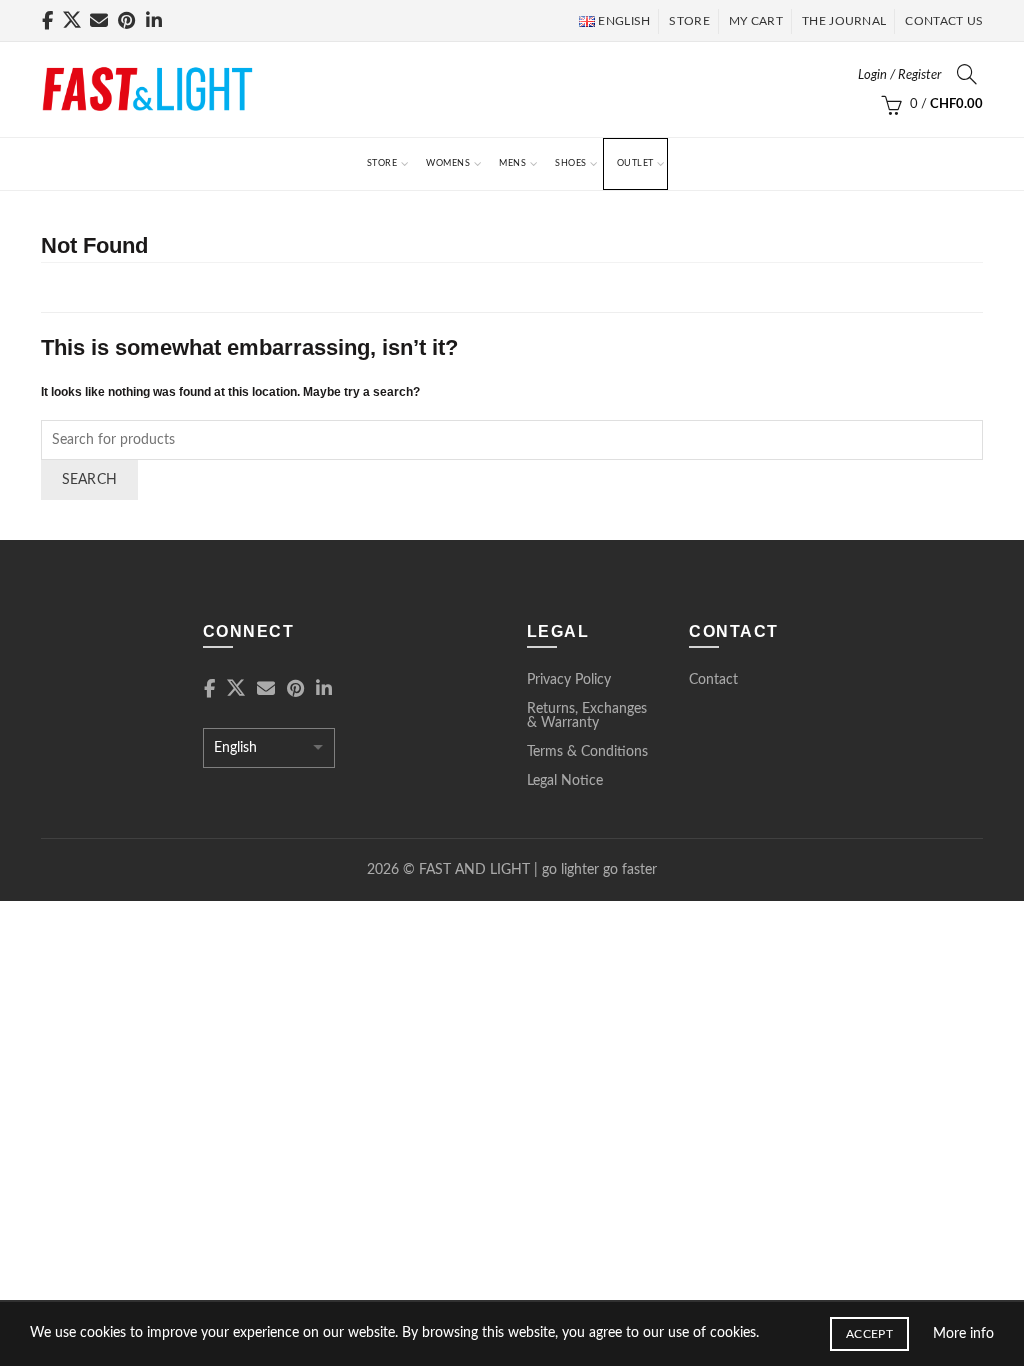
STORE (689, 21)
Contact (713, 680)
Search (90, 480)
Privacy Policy (569, 680)
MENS (512, 163)
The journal (844, 21)
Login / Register (899, 75)
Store (382, 163)
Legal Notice (565, 781)
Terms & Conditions (587, 752)
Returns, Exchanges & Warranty (587, 716)
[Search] (967, 74)
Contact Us (944, 21)
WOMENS (448, 163)
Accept (869, 1334)
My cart (756, 21)
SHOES (571, 163)
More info (963, 1334)
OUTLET (635, 163)
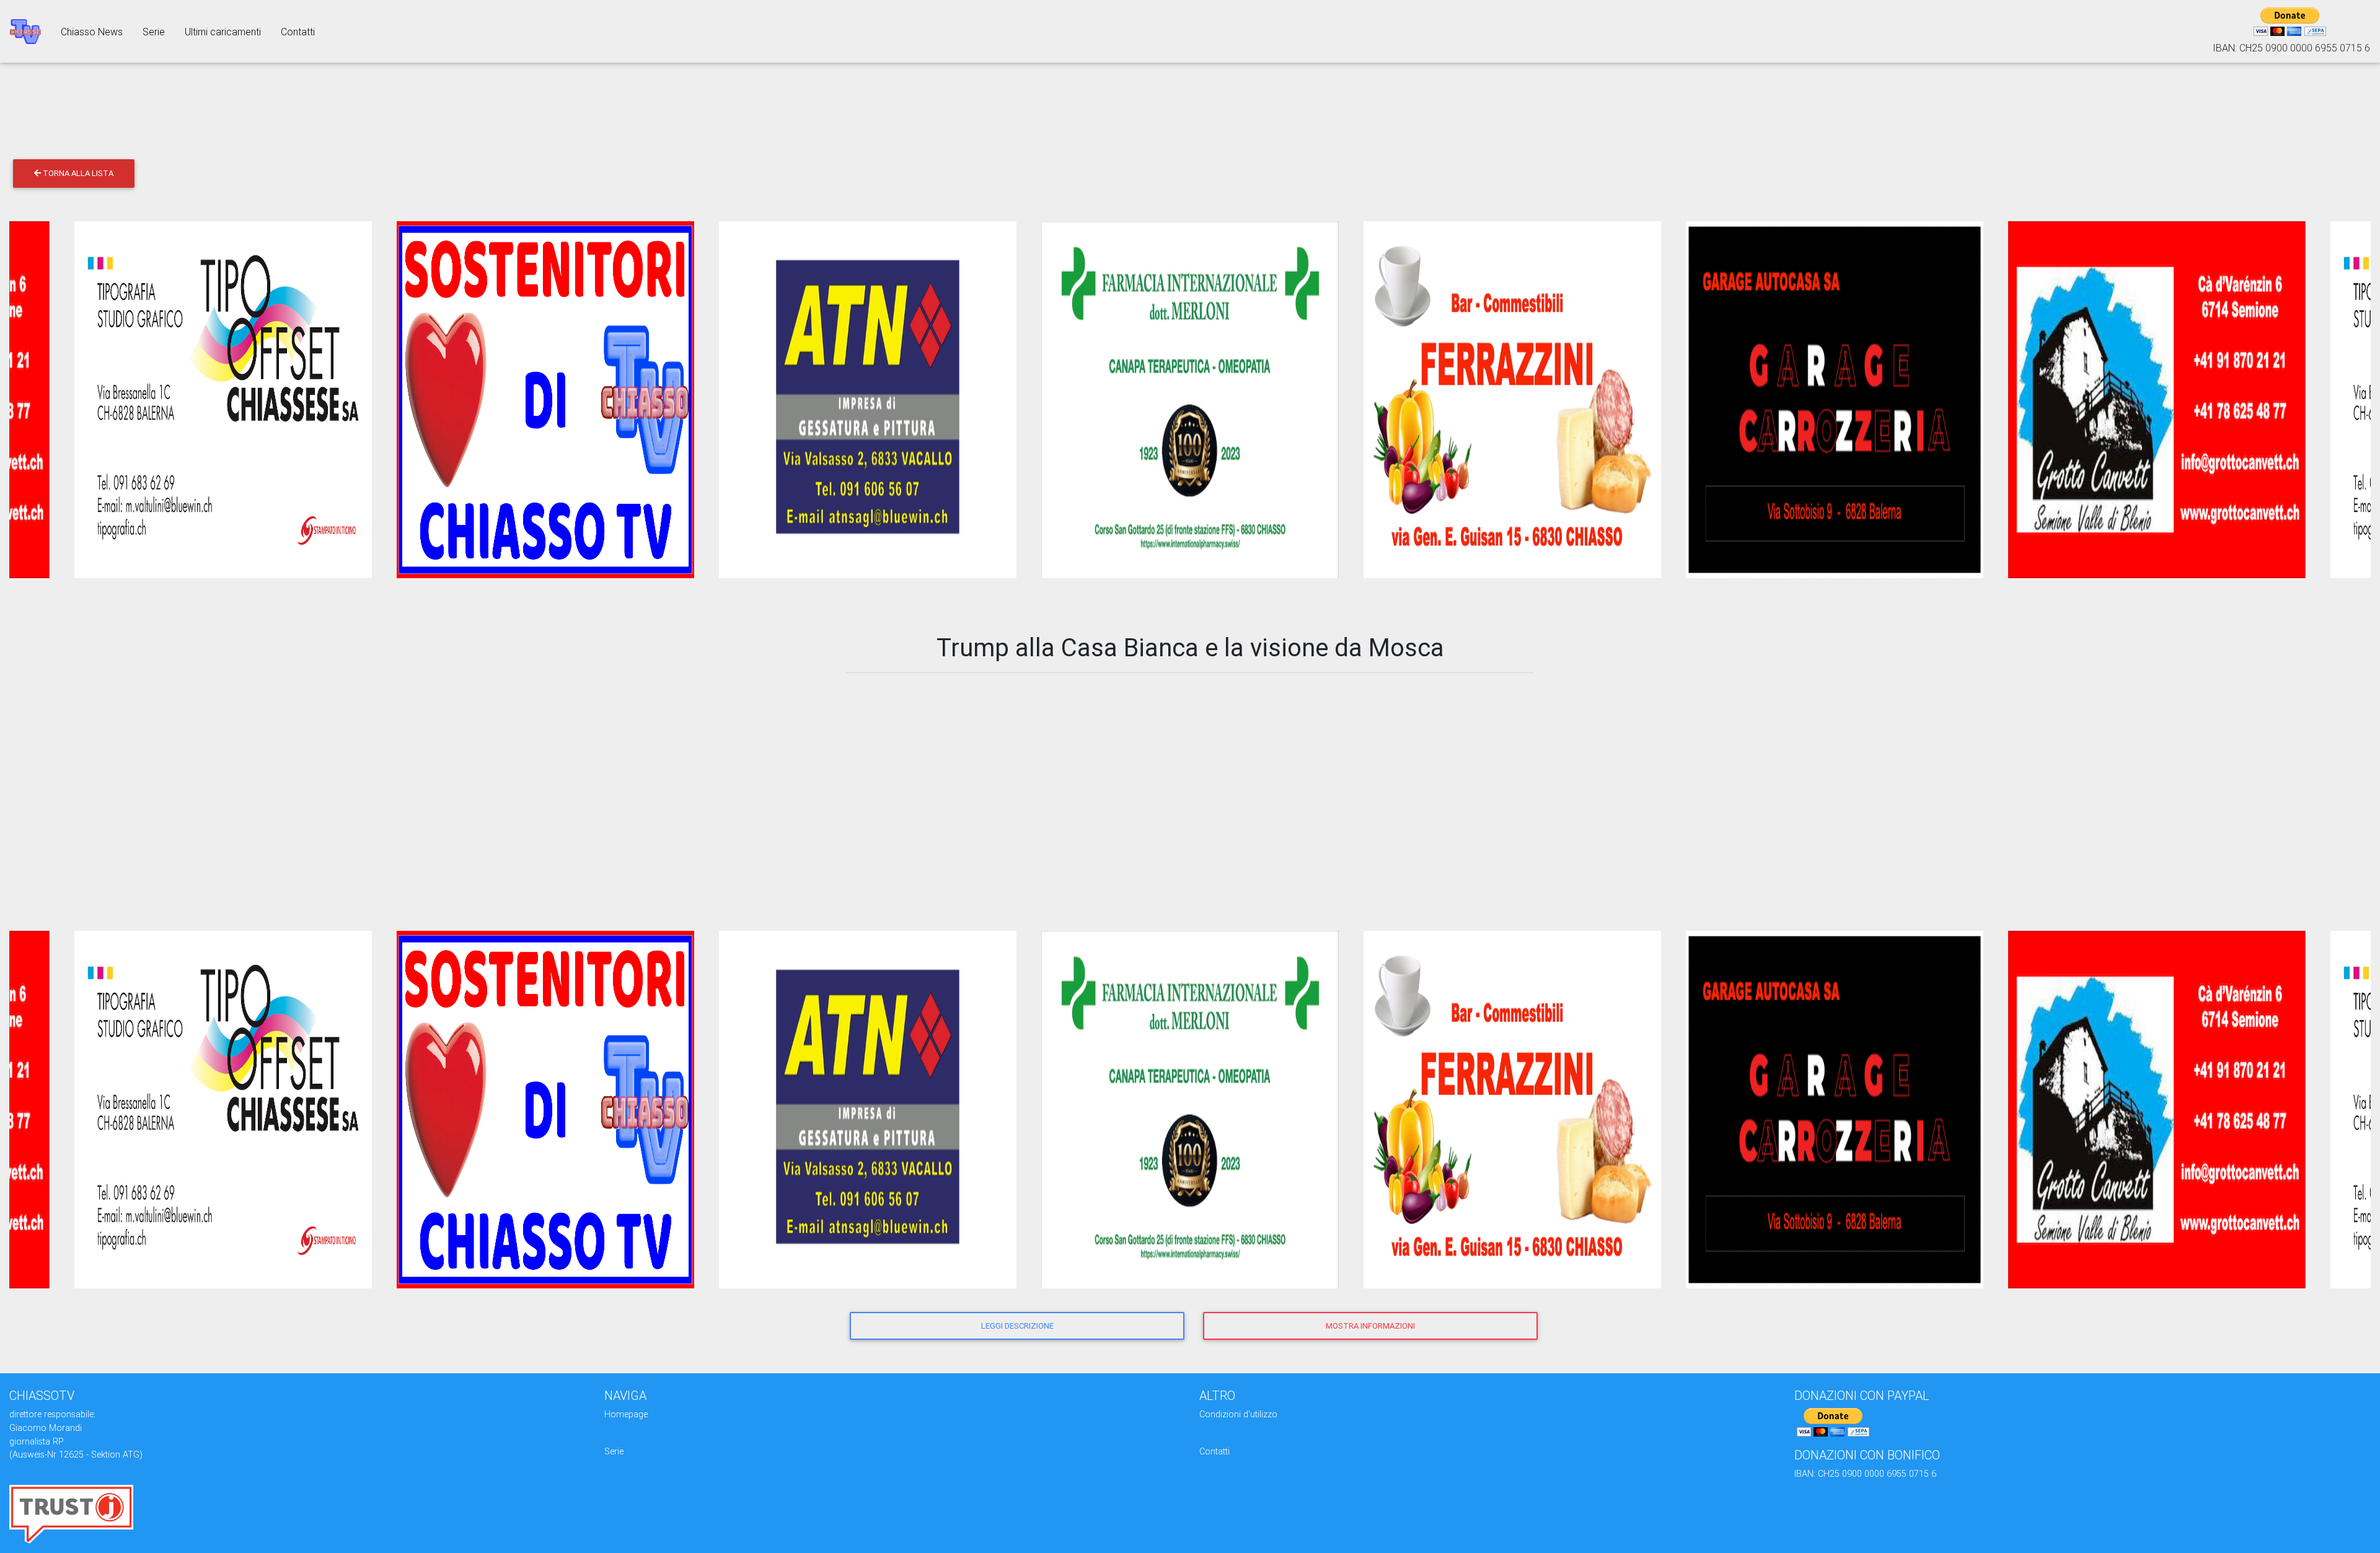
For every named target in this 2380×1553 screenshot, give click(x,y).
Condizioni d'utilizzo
◆ ◆ ◆
All records above must be copied exactly, though the pictures they hold are to be left out.

▶ **Response to the task**
STORE (689, 21)
Contact (713, 680)
Search (90, 480)
Privacy Policy (569, 680)
MENS (512, 163)
The journal (844, 21)
Login / Register (899, 75)
Store (382, 163)
Legal Notice (565, 781)
Terms & Conditions (587, 752)
Returns, Exchanges & Warranty (587, 716)
[Search] (967, 74)
Contact Us (944, 21)
WOMENS (448, 163)
Accept (869, 1334)
My cart (756, 21)
SHOES (571, 163)
More info (963, 1334)
OUTLET (635, 163)
For every named target in this 2380×1553 screenshot, give click(x,y).
Condizioni d'utilizzo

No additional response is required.